Last Monday, we hosted a party at the store. A lot of people saw it as a closing party, we saw it as a coming of age party. Either way, we continue to reiterate that the store had to close so we could put in place the structures it needs to expand.
We’ve learned a lot about transitions over the last four years. Since our store has been opened, we have witnessed the transition of more family members than over the entire previous decade combined.
Two days before our party I attended my cousin Debbie Greene’s memorial service in Berkeley. She was the eternal optimist who taught us all the immeasurable power of positivity. She gave the world three beautiful children and a multitude of dreams. Before her there was our Uncle A.J. Price who taught us that it is possible to fly, my Aunt Gwen Price who nurtured us and whose house served as our childhood command center for all things fun, my godfather and Uncle Othello Price who taught us structure and commitment, and another first cousin, Dana Bryant Donatto, who had a light in her so fierce and a love so thick it surprised us all to have it extinguished so young.
All this loss over the four years we spent building a brand that believes in abundance. This store is built upon a legacy that we have collected and created from our beautiful family that continuously contracts and expands but always moves forward.

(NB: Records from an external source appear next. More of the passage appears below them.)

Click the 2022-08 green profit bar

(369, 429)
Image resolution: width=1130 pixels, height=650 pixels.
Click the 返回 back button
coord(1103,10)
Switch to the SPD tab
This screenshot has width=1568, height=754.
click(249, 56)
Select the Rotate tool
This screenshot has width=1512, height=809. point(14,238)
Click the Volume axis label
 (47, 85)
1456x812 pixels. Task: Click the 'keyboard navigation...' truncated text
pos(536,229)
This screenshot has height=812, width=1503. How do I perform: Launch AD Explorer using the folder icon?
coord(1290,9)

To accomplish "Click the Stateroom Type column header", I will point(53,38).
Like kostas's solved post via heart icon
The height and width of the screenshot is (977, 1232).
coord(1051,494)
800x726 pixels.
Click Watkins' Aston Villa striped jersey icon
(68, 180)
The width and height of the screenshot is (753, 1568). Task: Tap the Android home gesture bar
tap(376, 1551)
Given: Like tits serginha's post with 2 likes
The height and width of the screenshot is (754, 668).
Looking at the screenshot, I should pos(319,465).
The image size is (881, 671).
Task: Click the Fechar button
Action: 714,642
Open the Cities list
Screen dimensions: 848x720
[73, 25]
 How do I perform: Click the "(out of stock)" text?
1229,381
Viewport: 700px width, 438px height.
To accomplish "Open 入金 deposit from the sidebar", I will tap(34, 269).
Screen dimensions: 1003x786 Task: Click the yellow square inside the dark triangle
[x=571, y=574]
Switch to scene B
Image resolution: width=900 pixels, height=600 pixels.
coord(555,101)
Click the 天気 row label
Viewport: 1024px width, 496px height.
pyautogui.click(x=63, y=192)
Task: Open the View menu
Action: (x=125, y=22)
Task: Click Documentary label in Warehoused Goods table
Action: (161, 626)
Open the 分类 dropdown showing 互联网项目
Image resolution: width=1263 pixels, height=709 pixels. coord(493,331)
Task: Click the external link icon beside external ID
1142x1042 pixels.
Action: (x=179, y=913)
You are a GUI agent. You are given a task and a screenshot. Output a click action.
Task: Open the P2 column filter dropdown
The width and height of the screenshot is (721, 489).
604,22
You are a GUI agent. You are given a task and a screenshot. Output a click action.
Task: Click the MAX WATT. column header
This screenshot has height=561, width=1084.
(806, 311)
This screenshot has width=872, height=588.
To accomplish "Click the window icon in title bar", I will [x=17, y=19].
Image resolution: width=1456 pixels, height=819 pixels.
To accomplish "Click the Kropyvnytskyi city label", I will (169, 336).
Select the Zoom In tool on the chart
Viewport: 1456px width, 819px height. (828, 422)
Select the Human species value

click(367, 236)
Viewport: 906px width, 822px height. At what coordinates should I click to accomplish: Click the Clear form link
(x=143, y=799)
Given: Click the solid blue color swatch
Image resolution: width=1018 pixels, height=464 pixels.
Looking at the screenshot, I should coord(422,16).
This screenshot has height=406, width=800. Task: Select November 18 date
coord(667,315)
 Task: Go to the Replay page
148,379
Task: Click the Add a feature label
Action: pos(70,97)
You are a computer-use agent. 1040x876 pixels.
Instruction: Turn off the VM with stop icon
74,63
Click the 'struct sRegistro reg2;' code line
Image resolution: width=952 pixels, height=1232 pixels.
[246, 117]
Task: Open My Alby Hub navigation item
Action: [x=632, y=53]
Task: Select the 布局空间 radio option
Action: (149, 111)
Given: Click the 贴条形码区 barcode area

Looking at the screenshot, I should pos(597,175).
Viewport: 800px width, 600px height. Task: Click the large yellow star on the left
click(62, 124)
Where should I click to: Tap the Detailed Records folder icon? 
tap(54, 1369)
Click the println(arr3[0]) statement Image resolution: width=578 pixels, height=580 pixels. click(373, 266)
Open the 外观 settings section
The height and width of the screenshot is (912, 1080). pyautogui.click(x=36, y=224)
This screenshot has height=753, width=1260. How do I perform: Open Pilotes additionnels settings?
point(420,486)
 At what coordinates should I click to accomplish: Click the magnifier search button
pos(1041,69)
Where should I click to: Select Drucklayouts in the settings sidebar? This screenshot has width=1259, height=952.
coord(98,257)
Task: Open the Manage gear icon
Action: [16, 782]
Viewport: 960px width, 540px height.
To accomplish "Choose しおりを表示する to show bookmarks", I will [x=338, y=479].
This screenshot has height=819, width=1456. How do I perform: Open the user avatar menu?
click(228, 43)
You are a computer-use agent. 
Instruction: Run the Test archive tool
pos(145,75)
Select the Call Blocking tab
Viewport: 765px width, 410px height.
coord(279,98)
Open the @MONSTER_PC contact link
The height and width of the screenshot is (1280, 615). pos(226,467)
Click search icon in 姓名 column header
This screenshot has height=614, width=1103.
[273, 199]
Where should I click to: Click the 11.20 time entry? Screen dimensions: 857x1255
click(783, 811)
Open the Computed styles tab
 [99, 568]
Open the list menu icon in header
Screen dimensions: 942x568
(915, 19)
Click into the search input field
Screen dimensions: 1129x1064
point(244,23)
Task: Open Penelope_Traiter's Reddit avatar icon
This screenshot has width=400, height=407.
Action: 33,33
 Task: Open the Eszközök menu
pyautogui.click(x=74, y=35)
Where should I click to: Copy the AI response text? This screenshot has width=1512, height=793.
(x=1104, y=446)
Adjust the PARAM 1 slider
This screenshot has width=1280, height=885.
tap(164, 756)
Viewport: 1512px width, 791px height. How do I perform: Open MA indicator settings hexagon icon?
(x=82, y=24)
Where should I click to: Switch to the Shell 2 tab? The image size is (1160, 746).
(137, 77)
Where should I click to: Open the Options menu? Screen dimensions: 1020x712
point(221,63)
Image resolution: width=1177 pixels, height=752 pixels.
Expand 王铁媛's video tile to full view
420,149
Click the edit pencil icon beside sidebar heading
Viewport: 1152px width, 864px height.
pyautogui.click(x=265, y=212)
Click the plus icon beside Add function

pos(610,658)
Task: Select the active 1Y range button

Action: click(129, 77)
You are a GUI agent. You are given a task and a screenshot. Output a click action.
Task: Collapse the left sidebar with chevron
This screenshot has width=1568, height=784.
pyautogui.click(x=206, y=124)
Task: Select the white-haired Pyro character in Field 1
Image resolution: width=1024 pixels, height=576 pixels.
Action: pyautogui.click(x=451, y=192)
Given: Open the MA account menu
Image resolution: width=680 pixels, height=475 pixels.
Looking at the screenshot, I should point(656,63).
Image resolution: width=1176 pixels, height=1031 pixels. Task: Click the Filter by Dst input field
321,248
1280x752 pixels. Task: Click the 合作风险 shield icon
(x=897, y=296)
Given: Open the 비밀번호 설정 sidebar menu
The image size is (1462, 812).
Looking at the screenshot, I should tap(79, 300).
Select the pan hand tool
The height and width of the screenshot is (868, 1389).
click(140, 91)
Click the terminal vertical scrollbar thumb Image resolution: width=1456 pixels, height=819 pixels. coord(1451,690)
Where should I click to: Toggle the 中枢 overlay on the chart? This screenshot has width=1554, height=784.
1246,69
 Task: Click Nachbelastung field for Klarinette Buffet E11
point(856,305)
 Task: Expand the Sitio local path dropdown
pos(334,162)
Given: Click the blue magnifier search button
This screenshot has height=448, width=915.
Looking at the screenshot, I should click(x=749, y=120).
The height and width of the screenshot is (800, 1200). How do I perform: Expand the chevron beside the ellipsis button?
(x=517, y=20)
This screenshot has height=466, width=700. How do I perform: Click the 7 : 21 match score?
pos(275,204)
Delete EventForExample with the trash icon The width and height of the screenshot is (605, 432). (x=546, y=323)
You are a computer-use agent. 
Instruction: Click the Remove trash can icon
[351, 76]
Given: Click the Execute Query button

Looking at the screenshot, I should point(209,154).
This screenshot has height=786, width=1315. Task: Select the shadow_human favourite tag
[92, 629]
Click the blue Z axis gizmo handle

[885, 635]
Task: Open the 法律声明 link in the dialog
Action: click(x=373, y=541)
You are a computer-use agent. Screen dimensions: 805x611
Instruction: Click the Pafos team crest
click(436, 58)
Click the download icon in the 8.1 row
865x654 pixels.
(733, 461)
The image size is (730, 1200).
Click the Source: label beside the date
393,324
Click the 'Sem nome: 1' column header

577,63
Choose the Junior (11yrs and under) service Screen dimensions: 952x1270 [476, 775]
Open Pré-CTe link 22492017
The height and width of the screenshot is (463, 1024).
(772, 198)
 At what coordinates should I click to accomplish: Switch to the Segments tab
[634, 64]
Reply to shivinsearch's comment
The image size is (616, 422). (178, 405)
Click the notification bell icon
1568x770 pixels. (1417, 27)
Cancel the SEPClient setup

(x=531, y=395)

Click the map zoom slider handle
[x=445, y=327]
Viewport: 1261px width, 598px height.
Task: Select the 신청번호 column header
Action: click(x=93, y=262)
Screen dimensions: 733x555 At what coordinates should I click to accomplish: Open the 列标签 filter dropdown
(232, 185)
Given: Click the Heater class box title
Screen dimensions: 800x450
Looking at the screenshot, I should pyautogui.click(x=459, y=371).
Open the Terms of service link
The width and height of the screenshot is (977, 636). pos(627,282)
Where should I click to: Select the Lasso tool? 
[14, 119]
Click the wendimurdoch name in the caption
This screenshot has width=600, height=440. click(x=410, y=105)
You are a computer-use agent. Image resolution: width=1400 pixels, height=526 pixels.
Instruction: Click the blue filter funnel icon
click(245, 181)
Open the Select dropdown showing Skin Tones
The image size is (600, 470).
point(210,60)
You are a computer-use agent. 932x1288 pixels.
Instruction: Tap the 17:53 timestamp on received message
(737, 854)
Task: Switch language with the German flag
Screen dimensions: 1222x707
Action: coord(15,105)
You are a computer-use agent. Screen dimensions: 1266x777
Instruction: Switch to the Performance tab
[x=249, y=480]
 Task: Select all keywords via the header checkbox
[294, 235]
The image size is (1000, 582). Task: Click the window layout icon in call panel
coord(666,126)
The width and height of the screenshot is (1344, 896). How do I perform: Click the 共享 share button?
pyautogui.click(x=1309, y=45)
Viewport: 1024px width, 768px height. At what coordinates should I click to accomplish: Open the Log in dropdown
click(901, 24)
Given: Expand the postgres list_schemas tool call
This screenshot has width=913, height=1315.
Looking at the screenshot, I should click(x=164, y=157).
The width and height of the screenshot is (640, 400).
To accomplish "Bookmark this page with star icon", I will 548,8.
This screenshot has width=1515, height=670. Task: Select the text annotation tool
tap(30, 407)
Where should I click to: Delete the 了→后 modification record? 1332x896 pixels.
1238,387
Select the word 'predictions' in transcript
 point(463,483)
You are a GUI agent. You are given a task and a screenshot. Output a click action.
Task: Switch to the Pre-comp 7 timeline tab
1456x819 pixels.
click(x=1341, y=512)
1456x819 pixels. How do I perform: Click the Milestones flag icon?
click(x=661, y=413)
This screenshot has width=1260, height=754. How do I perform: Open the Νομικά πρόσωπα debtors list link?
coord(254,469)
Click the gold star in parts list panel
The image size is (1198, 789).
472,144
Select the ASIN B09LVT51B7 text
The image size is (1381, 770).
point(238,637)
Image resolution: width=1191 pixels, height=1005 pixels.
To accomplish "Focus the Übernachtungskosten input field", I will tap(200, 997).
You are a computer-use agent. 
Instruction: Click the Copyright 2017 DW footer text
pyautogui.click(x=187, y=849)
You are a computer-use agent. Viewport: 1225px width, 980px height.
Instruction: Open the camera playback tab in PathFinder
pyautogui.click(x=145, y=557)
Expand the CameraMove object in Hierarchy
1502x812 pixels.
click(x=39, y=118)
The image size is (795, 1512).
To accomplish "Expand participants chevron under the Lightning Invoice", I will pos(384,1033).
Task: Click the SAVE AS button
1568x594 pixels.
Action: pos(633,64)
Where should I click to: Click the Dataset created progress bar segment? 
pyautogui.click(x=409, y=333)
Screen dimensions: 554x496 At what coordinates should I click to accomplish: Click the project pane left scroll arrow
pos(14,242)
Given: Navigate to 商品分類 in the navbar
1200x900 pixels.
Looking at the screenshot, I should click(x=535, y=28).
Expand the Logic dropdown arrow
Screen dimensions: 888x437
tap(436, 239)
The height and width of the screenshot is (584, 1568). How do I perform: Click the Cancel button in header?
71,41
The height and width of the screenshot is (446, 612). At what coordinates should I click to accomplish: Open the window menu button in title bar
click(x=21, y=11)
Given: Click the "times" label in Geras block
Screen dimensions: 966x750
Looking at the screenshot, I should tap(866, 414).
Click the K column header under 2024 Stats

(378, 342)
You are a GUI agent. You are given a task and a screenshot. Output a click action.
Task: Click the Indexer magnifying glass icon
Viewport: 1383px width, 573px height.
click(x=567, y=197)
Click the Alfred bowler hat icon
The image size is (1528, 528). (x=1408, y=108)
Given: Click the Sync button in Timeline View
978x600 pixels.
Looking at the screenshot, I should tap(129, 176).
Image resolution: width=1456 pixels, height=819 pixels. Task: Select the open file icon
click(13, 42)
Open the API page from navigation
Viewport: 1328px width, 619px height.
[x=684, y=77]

This journey is about more than this particular store that people came to know and love. Closing the doors is allowing us to open our minds to the full range of possibilities that Boxcar can bring as it transitions into the next iteration; one that is more efficient, more profitable, and capable of moving through even more barriers carrying with it a message of abundance and love for life that comes from respecting the Earth and the unstoppable power of health that comes from genuine nourishment.